Jose Mourinho nie ma obecnie łatwego czasu w Rzymie. Jego drużyna przegrała dwa mecze z rzędu, a sytuację kadrową komplikują kontuzje ważnych piłkarzy. Pauzują między innymi Wijnaldum oraz Zaniolo. W czwartek wieczorem po zakończonym spotkaniu przeciwko Łudogorcowi pojawiła się groźba kolejnego urazu. Zalewski zgłosił bowiem problemy z mięśniem przywodziciela.
20-latek przeszedł już szczegółowe badania, a ich wynik z pewnością uspokoił portugalskiego szkoleniowca.
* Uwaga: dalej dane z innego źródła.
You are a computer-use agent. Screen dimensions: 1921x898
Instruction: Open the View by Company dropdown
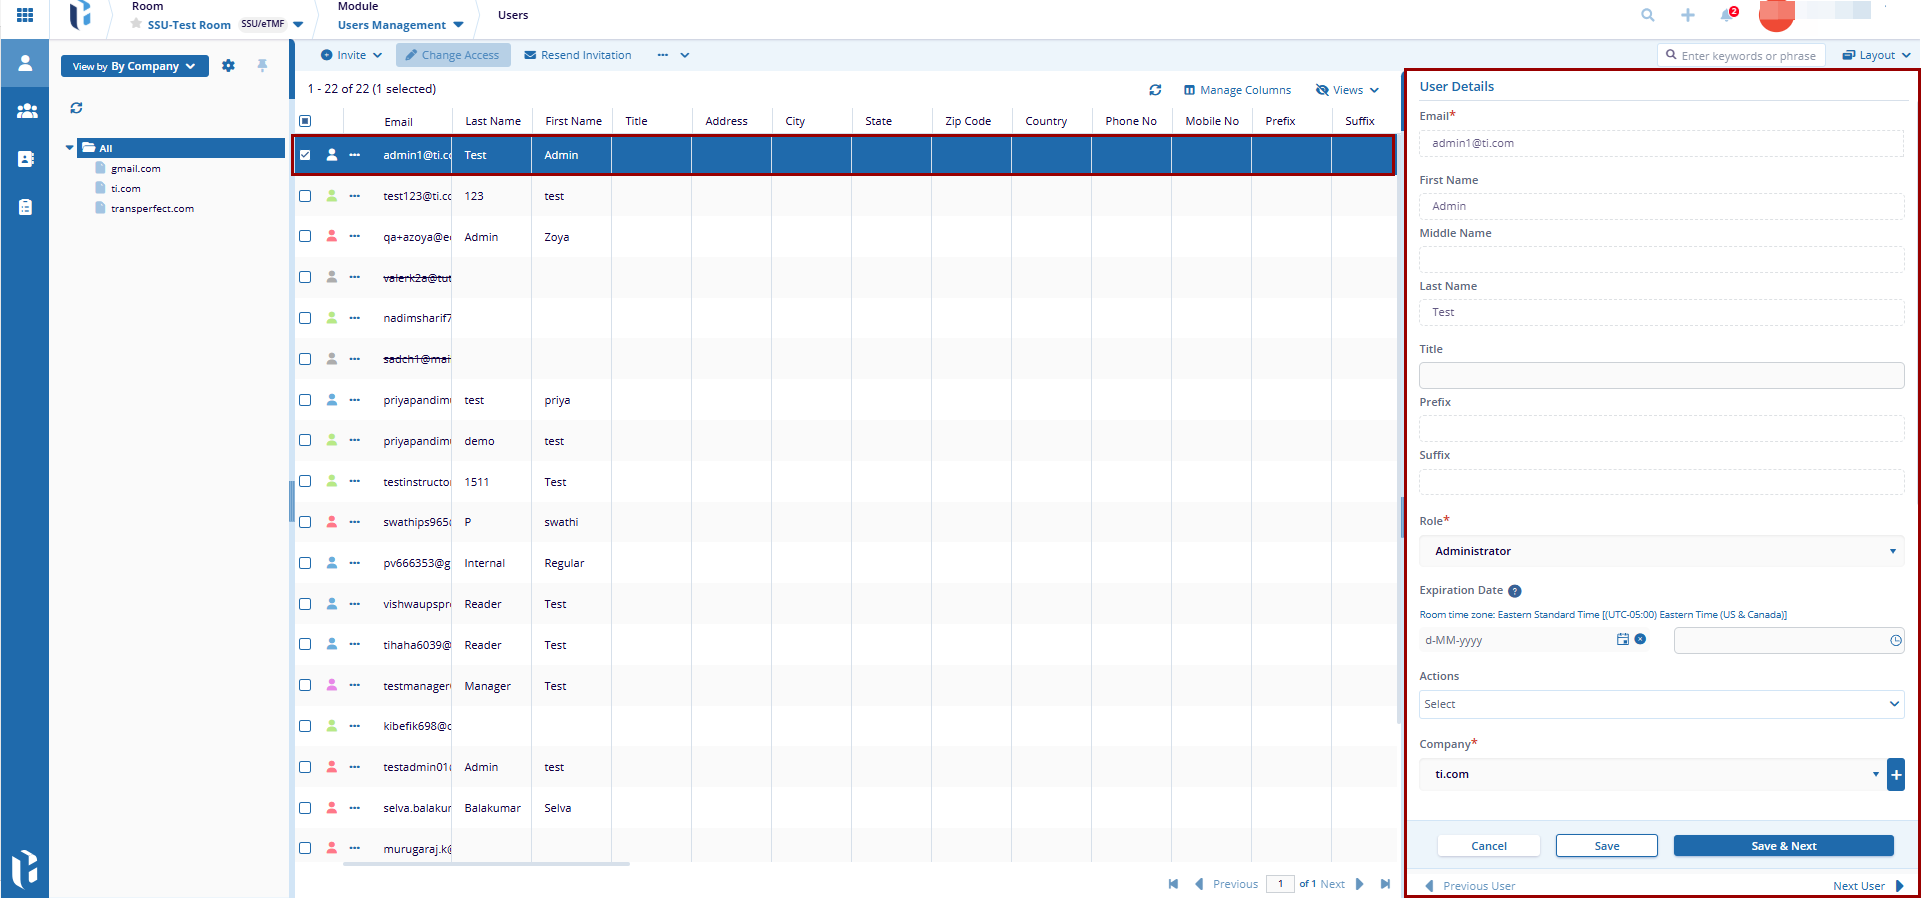(134, 66)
Uraz okazał się być zwykłym naciągnięciem i skończyło się tylko na strachu. Mimo wszystko Polak na pewno nie wystąpi w poniedziałkowym meczu przeciwko Empoli. Do gry wróci najprawdopodobniej na następny mecz Ligi Europy lub na hitowe starcie z Atalantą w przyszłą niedzielę.
Ostatnio coraz częściej możemy usłyszeć o różnych urazach reprezentantów Polski, którzy mogą być pewni udziału w tegorocznych mistrzostwach Świata. Aktualnie z urazami zmagają się jeszcze Wojciech Szczęsny oraz Matty Cash. Na szczęście w żadnym z przypadków nie ma mowy o poważnych kontuzjach i miejmy nadzieję, że to się nie zmieni.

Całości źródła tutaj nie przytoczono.